_DIRECTIONS_:
An exact transcript of the records is what this task asks for.

_WORKING DATA_:
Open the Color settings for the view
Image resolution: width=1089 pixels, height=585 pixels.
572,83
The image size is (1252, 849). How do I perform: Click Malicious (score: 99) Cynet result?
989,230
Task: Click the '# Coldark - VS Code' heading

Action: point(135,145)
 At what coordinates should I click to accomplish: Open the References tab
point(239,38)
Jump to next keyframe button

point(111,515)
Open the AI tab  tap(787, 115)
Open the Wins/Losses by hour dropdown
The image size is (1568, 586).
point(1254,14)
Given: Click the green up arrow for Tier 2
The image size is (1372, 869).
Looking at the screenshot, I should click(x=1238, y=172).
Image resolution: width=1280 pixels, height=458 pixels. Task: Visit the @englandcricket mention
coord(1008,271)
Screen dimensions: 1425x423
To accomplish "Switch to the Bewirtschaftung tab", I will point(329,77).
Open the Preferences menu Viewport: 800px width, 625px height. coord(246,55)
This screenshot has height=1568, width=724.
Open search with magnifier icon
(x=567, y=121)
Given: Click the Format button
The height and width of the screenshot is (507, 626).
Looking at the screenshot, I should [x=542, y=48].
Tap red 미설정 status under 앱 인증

_RESULT_:
Open the Color settings for the view
Image resolution: width=1089 pixels, height=585 pixels.
572,83
The image size is (1252, 849). How do I perform: Click Malicious (score: 99) Cynet result?
989,230
Task: Click the '# Coldark - VS Code' heading

Action: point(135,145)
 At what coordinates should I click to accomplish: Open the References tab
point(239,38)
Jump to next keyframe button

point(111,515)
Open the AI tab  tap(787, 115)
Open the Wins/Losses by hour dropdown
The image size is (1568, 586).
point(1254,14)
Given: Click the green up arrow for Tier 2
The image size is (1372, 869).
Looking at the screenshot, I should click(x=1238, y=172).
Image resolution: width=1280 pixels, height=458 pixels. Task: Visit the @englandcricket mention
coord(1008,271)
Screen dimensions: 1425x423
To accomplish "Switch to the Bewirtschaftung tab", I will point(329,77).
Open the Preferences menu Viewport: 800px width, 625px height. coord(246,55)
This screenshot has height=1568, width=724.
Open search with magnifier icon
(x=567, y=121)
Given: Click the Format button
The height and width of the screenshot is (507, 626).
Looking at the screenshot, I should [x=542, y=48].
Tap red 미설정 status under 앱 인증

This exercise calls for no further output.